Madura District (current Madurai) was one of the districts of the Madras Presidency of British India. It covered the present-day districts of Madurai, Dindigul, Theni, Ramanathapuram, Sivagangai and parts of Virudhunagar District in the Indian state of Tamil Nadu.

== History ==

Madura is a district were the centre of the Pandya kingdom and its capital city of Madurai was flourishing ever since the Sangam period. In the 10th century AD, the region was conquered by the rising Chola power. The Pandyas governed as subordinate from the 10th to the 13th century AD when they asserted their independence and established their supremacy over the declining Cholas. After a short and progressive rule, the Pandyas were defeated by the Delhi Sultanate whose ruled Alauddin Khalji sacked Madura. The region was ruled by the Madurai Sultanate for some time before it was conquered by the Vijayanagar Empire. The Vijayanagar kings were succeeded by the Madurai Nayak kingdom whose demise in 1736 left behind a huge void.
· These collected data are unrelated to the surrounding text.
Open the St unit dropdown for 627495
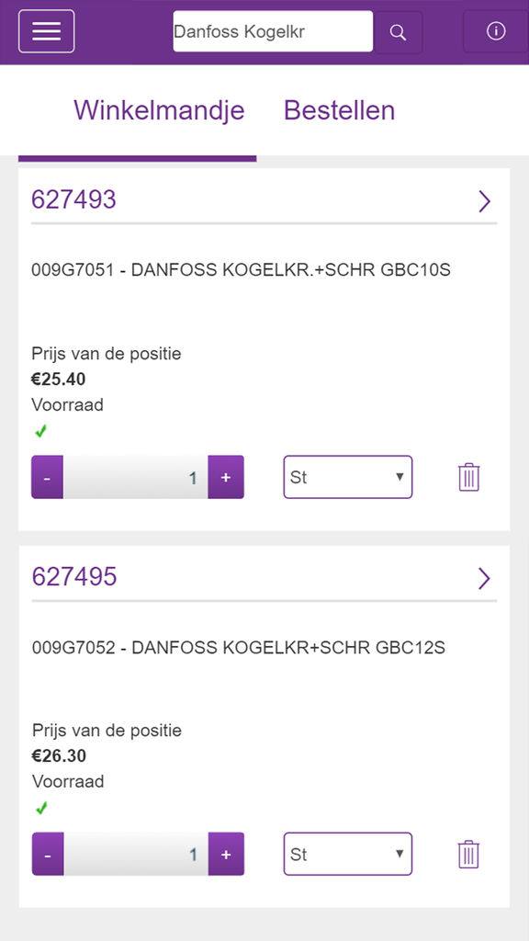This screenshot has width=529, height=941. click(348, 854)
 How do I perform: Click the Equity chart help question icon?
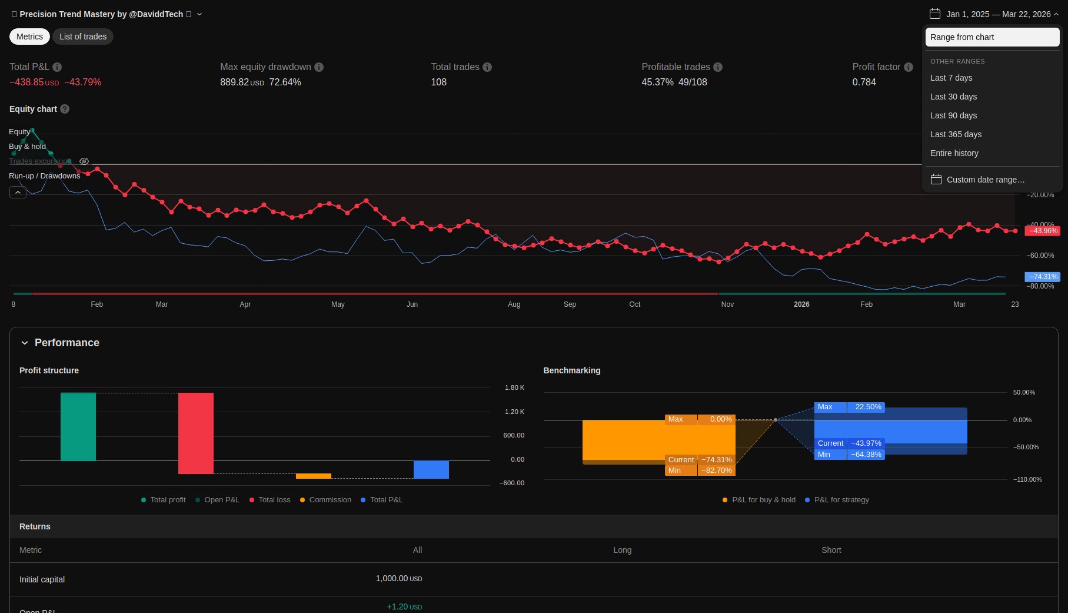pyautogui.click(x=65, y=109)
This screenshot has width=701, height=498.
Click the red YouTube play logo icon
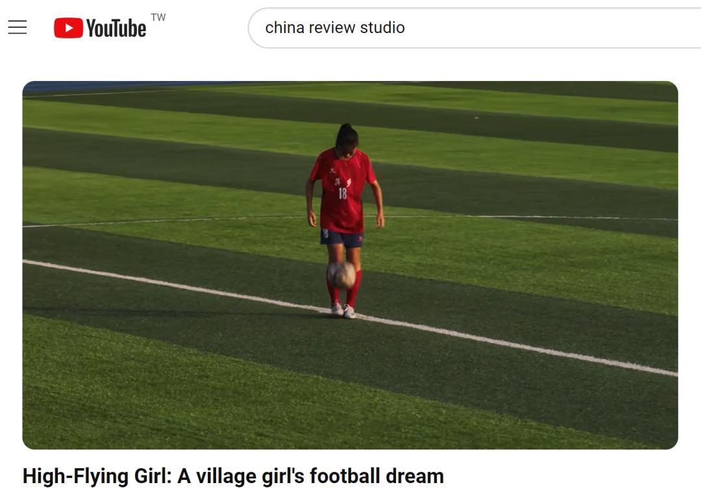(x=68, y=28)
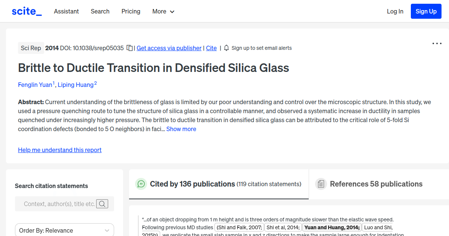Click the search magnifier in citation statements box

(102, 204)
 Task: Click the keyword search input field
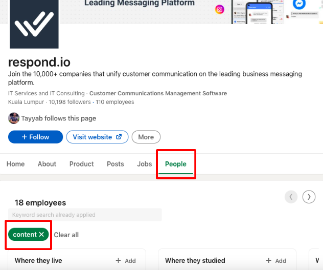pos(85,215)
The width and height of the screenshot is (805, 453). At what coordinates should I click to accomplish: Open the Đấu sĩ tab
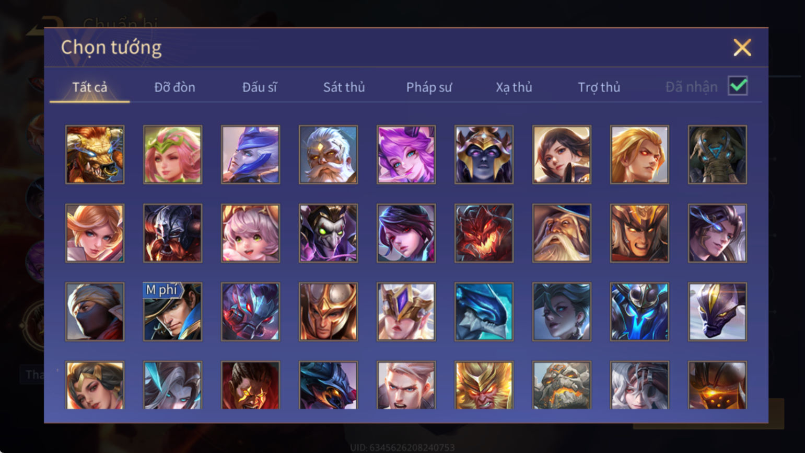(260, 87)
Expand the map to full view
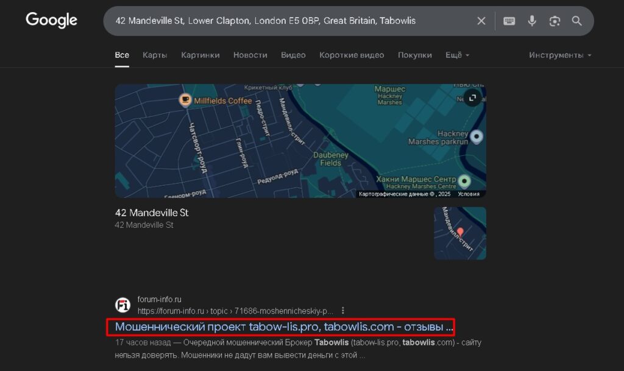This screenshot has width=624, height=371. pos(472,97)
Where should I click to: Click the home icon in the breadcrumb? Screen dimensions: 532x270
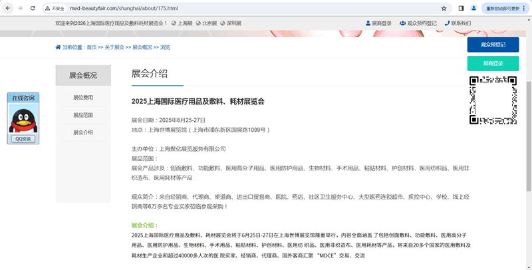click(59, 47)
After a short period of anarchy, Madura was conquered by the British East India Company and the district of Madura was carved out.

== Taluks ==

Madura district was sub-divided into 15 taluks, including 5 zamindari taluks of Ramnad estate and 3 zamindari taluks of Sivaganga estate.
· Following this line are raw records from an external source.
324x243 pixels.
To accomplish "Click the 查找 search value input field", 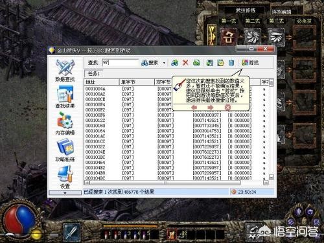I will point(120,63).
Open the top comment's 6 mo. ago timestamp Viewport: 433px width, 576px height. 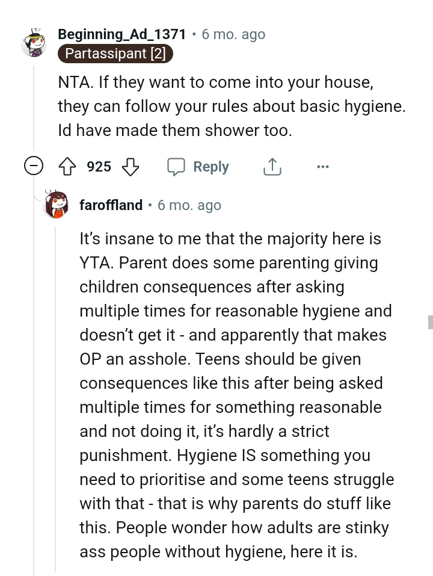tap(233, 34)
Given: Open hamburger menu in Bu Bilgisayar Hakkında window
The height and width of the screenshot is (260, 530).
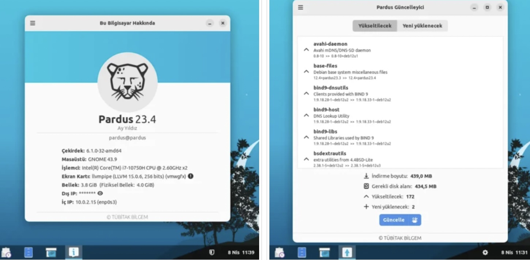Looking at the screenshot, I should pos(33,23).
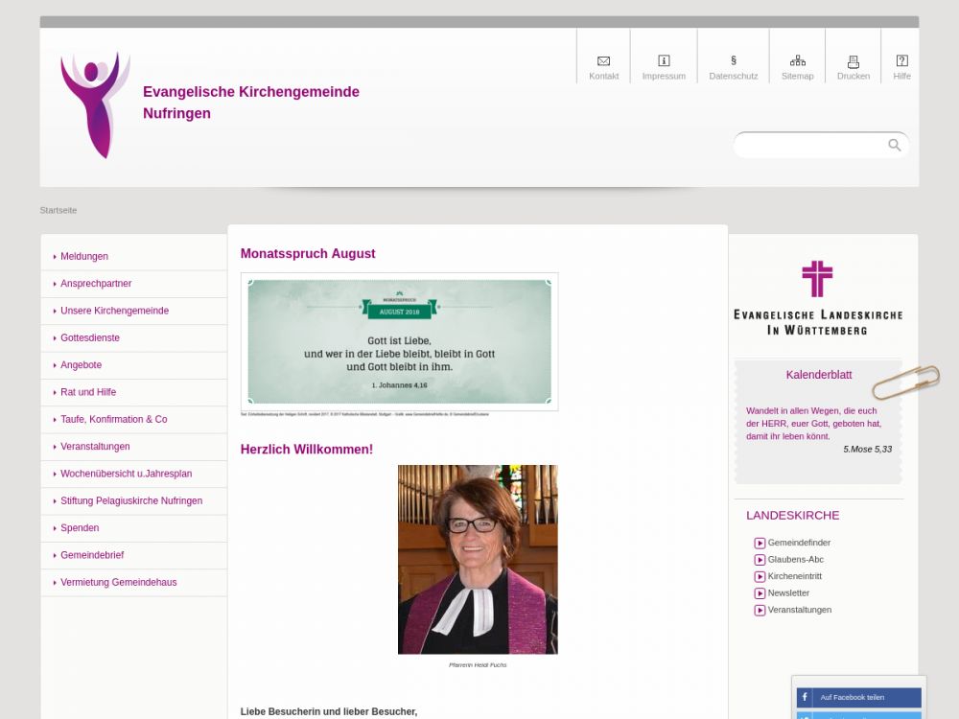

- Dindigul (Area: 1122 sqmi; Headquarters: Dindigul)
- Kodaikanal
- Madurai (Area: 446 sqmi; Headquarters: Madura)
- Melur (Area: 485 sqmi; Headquarters: Melur)
- Mudukulathur (Part of Ramnad estate)
- Palani
- Paramakudi (Part of Ramnad estate)
- Periyakulam (Area: 1520 sqmi; Headquarters: Periyakulam)
- Ramnad (Part of Ramnad estate)
- Sivaganga (Part of Sivaganga estate)
- Tiruchuli (Part of Ramnad estate)
- Tirumangalam (Area: 745 sqmi; Headquarters: Tirumangalam)
- Tirupattur (Part of Sivaganga estate)
- Tiruppuvanam (Part of Sivaganga estate)
- Tiruvadanai (Part of Ramnad estate) .
- Virudhunagar

== Administration==

As of 1901, for the purposes of administration, Madurai district was divided into four sub-divisions, Madura and Melur sub-divisions being assigned to one Deputy Collector each:

- Dindigul sub-division: Dindigul, Kodaikanal, Palni and Periyakulam taluks.
- Ramnad sub-division: Ramnad estate and Sivaganga estate.
- Madura sub-division: Madura and Tirumangalam taluks.
- Melur sub-division: Melur taluk.

== Sources ==

- "The Imperial Gazetteer of India, Volume 16" (1908)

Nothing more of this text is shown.